We investigate when complainants tell us they’ve not been satisfied with the responses they’ve received from investigations by their mental health trust or independent hospital.

Our MHA reviewers investigated 8 complaints in 2024/25. Across the 8 investigations, the complaints covered a range of areas of concern. We either partially or fully upheld 7 of these.

The concerns we fully upheld included:

  • a patient staying on a ward for 6 weeks without being seen by a consultant
  • failure by a hospital to involve a patient’s nearest relative in their care
  • a patient not receiving a copy of their care plan
  • a trust’s failure to adhere to its duty of candour policy
  • failure to obtain consent for a physical health examination.

When we uphold complaints, we make recommendations for action that providers should take to learn from the issue and to improve.
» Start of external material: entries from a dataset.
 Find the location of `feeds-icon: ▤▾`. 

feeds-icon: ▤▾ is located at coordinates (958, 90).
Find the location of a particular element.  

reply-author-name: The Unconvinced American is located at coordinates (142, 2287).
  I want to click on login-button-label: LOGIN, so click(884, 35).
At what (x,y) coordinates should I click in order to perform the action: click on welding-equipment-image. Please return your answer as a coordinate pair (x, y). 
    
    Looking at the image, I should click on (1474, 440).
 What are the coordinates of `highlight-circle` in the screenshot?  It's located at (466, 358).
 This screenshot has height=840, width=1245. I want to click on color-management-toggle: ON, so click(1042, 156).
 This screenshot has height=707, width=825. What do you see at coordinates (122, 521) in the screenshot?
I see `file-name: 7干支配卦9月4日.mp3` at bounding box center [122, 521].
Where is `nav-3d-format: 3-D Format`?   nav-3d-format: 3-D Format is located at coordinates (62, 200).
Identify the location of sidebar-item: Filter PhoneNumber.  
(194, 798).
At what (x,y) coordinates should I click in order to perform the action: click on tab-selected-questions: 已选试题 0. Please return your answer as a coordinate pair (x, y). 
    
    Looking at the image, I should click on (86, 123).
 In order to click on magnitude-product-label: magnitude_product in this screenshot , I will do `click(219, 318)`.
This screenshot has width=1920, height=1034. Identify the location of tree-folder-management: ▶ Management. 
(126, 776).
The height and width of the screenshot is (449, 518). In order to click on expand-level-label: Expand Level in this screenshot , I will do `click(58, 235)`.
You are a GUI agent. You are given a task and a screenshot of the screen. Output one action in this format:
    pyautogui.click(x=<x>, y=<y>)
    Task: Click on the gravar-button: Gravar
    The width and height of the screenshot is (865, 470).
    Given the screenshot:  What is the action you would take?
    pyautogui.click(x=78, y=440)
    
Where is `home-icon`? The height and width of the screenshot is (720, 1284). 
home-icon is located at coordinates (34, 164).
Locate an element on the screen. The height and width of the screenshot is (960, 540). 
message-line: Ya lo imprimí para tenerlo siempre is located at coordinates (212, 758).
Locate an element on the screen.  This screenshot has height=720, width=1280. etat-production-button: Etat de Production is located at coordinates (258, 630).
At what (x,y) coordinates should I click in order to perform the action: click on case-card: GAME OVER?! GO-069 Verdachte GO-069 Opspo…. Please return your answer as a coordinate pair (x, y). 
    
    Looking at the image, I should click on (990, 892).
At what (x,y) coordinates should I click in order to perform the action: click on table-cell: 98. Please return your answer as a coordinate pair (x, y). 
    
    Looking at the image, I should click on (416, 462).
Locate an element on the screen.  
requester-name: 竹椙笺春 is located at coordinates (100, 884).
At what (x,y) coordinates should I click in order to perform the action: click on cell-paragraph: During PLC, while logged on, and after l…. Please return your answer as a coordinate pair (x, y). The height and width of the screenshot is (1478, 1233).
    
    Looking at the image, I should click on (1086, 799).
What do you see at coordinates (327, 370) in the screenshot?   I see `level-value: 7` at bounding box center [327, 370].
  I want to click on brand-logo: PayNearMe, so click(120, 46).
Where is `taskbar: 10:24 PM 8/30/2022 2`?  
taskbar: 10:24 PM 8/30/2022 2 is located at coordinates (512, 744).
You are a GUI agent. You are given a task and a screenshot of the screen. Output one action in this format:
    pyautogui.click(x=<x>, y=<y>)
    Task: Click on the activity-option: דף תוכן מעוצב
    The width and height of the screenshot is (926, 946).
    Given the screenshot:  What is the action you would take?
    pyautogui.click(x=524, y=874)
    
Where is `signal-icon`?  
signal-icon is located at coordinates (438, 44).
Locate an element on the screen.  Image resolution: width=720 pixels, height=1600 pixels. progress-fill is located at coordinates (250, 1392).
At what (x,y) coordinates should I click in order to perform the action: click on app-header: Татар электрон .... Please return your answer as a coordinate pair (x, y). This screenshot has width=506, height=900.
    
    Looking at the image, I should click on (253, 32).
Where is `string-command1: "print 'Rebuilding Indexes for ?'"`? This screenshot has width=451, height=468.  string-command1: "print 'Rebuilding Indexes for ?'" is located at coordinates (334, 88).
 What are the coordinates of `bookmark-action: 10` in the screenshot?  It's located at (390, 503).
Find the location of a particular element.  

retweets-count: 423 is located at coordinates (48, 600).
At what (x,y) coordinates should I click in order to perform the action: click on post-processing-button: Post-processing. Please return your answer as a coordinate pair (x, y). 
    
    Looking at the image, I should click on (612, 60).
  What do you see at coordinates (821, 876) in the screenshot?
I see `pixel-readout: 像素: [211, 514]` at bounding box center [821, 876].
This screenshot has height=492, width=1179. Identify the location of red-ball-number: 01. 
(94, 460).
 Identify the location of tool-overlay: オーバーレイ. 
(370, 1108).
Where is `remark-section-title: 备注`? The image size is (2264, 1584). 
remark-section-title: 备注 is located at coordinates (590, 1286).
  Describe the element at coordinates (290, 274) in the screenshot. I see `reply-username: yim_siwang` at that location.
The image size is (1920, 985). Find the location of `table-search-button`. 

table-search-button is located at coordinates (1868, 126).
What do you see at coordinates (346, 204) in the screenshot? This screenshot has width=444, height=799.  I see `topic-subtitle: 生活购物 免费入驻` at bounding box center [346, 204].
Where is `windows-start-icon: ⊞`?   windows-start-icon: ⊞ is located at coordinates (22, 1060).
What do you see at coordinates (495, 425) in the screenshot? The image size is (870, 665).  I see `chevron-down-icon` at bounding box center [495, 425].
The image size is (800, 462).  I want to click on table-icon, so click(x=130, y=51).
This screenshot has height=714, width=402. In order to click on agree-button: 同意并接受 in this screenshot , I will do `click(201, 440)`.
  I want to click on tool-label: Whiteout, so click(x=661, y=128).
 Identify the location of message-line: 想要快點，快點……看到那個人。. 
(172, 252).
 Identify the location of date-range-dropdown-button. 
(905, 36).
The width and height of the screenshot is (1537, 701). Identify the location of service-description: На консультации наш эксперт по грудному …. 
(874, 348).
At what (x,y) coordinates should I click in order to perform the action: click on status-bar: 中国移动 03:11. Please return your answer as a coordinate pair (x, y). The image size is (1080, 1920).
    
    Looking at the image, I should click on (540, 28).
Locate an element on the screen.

Some examples of action that providers took during 2024/25 included:

  • strengthening governance structures around audit processes and safeguarding data
  • introducing a new risk assessment and management plans
  • improving care plan compliance through oversight meetings
  • reviewing documentation and procedures around care planning
  • providing workshops on the Mental Capacity Act and consent, and training on investigating complaints to hospital staff.

Notifications of deaths of detained patients and patients subject to a community treatment order

During 2024/25, we were notified of 314 deaths. Of these:

  • 253 were detained patients
  • 61 were patients subject to a community treatment order (CTO).

Reporting of CTO deaths is not compulsory, therefore figures may be underestimated.

Of the 314 deaths:

  • 174 were from natural causes (a result of old age or a disease, which can be expected or unexpected). The most prominent causes were heart disease (44 deaths) and pneumonia (42 deaths)
  • 41 were from unnatural causes (as a result of an intentional cause – harm to self or by another individual, or unintentional cause – an accident). Hanging was the most prominent cause (13 deaths)
  • 99 are currently undetermined (the cause of death has not yet been determined by a coroner or CQC does not hold information on cause of death).

Where gender was recorded for 285 patients who died and were detained or subject to a CTO, 64% were male (182 deaths).

Where ethnicity was recorded for 266 patients who died and were detained or subject to a CTO:

  • 81% identified as White British
  • 9% identified as Black, African, Caribbean or Black British – an indication of the higher rates of detention under the Mental Health Act for this ethnic group
  • 5% identified as Asian and Asian British.

During the year, 6 young people (aged 20 and under) died while detained.

Nearly a quarter of deaths of detained patients were of those on Section 17 leave (72 deaths). Of these:

  • 48 patients were on escorted leave when they died
  • 11 were absent without leave when they died.

There were 14 deaths of detained patients where it was recorded that the patient died within 7 days of restraint.

Seven patients died during or within 7 days of seclusion or time out.